Biomedical engineers at Duke University have developed an entirely new approach to building point-of-care diagnostic devices that only use gravity to transport, mix and otherwise manipulate the liquid droplets involved. The demonstration requires only commercially available materials and very little power to read results, making it a potentially attractive option for applications in low-resource settings.
“The elegance in this approach is all in its simplicity — you can use whatever tools you happen to have to make it work,” said Hamed Vahabi, a former postdoctoral researcher at Duke, who is now a lead analysis engineer at GE Hitachi. “You could theoretically even just use a handsaw and cut the channels needed for the test into a piece of wood.”

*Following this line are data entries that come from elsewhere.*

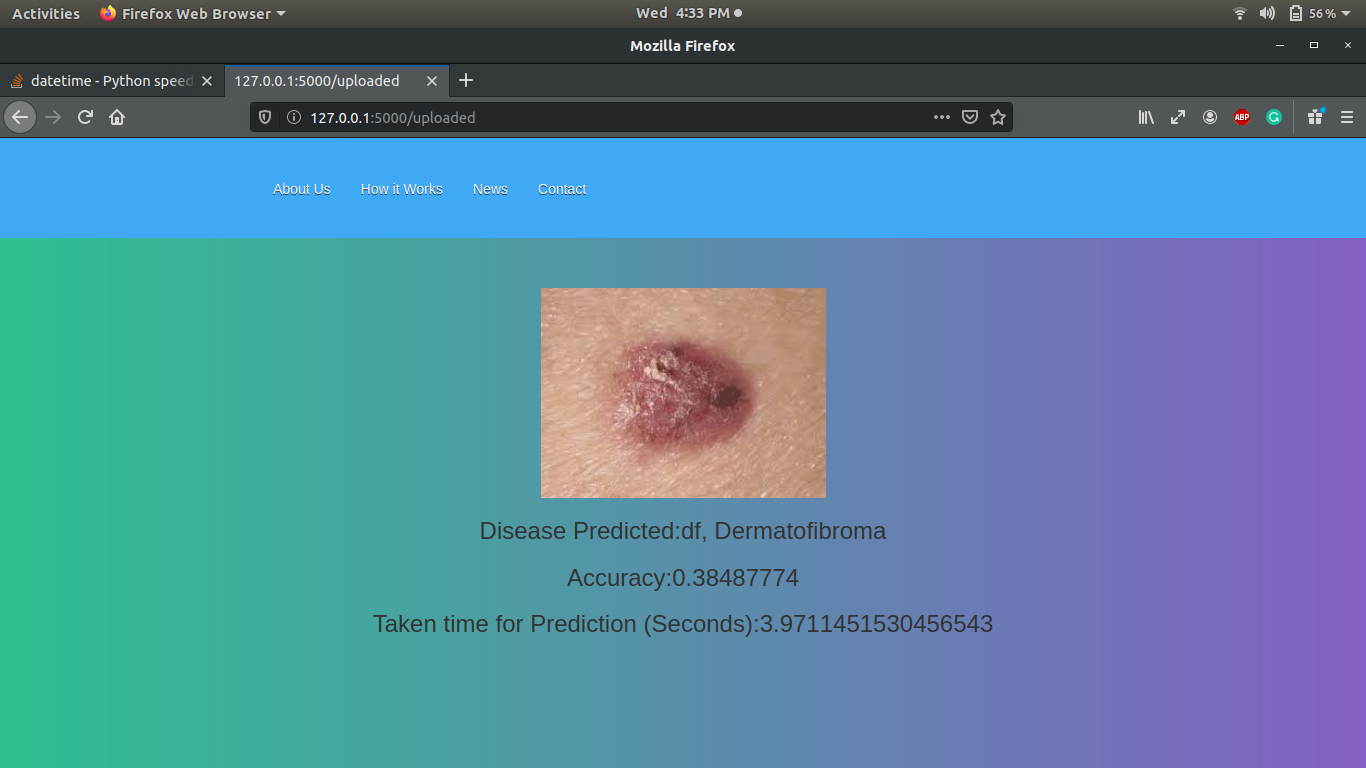Image resolution: width=1366 pixels, height=768 pixels.
Task: Bookmark this page with the star icon
Action: 998,117
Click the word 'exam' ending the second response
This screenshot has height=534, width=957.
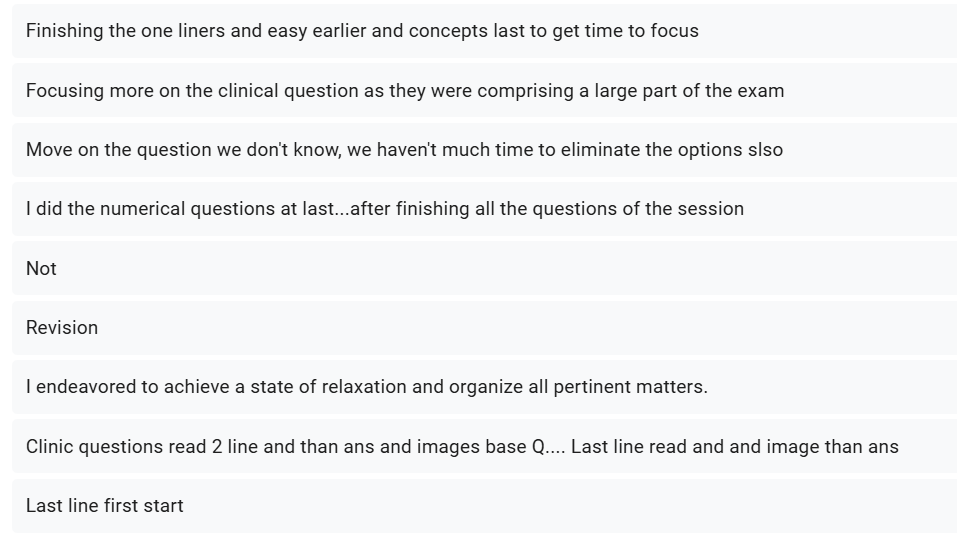[761, 91]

The study conducted in the laboratory of Ashutosh Chilkoti, the Alan L. Kaganov Distinguished Professor of Biomedical Engineering at Duke, appears online July 11 in the journal Device.
There is no shortage of need for simple, easy-to-use, point-of-care devices. Many demonstrations and commercial devices seek to make diagnoses or measure important biomarkers using only a few drops of liquid with as little power and expertise required as possible. Their goal is to improve health care for the billions of people living in low-resource settings far from traditional hospitals and trained clinicians.
All of these tests have the same basic requirements; they must move, mix and measure small droplets containing biological samples and the active ingredients that make measuring specific biomarkers possible. More expensive examples use tiny electrical pumps to drive these reactions. Others use the physics of liquids within microchannels (microfluidics) that create a sort of suction effect.
This is the first demonstration that only uses gravity. Each approach offers uniquely useful abilities as well as drawbacks.
“Most microfluidic devices need more than just capillary forces to operate,” Chilkoti said. “This approach is much simpler and also allows very complex fluid paths to be deigned and operated, which is not easy or cheap to do with microfluidics.”
The new gravity-driven approach relies on a set of nine commercially available surface coatings that can tweak the wettability and slipperiness at any given point on the device. That is, they can adjust how much droplets flatten down into pancakes or remain spherical while making it easier or harder for them to slide down an incline.
Used together in clever combinations, these surface coatings can create all the microfluidic elements needed in a point-of-care test. For example, if a given location is extremely slippery and a droplet is placed at an intersection where one side pulls liquid flat and the other pushes it into a ball, it will act like a pump and accelerate the droplet toward the former.
“We came up with many different elements to control the motion, interaction, timing and sequence of multiple droplets in the device,” Vahabi said. “All of these phenomena are well-known in the field, but nobody thought of using them to control the motion of droplets in a systematic way before.”
By combining these elements, the researchers created a prototype test to measure the levels of lactate dehydrogenase (LDH) in a sample of human serum. They carved channels within the test platform to create specific pathways for droplets to travel, each coated with a substance that stops the droplets from sticking along their journey. They also primed specific locations with dried reagents needed for the test, which are soaked up by droplets of simple buffer solution as they travel through.
The whole maze-like test is then capped with a lid containing a couple of holes where the sample and buffer solution are dripped in. Once loaded, the test is placed inside a box-like device with a handle that turns the test 90 degrees to allow gravity to do its work. This device is also equipped with a simple LED and light detector that can quickly and easily detect the amount of blue, red, or green in the test results. This means that the researchers can tag three different biomarkers with different colors for various tests to measure.
In the case of this prototype LDH test, the biomarker is tagged with a blue molecule. A simple microcontroller measures how deep of a blue hue the test results become and how quickly it changes color — which indicates the amount and concentration of LDH in the sample — to generate results.
“We could eventually also use a smart phone down the line to measure results, but that’s not something we explored in this specific paper,” said Jason Liu, a PhD candidate in the Chilkoti lab.
The demonstration provides a new approach for consideration when engineering inexpensive, low-power, point-of-care diagnostic devices. While the group plans to continue developing their idea, they also hope others will take notice and work on similar tests.
“While a well-designed microfluidic system can be fully automated and easy-to-use by passive means, the timing of discrete steps is usually programmed into the design of the device itself, making modifications to protocol more difficult,” added David Kinnamon, a PhD candidate in the Chilkoti group. “In this work, the user retains more control of the timing of steps while only modestly sacrificing ease-of-operation. Again, this is an advantage for more complex protocols.”
This work was supported by the National Institutes of Health (R01AI159992).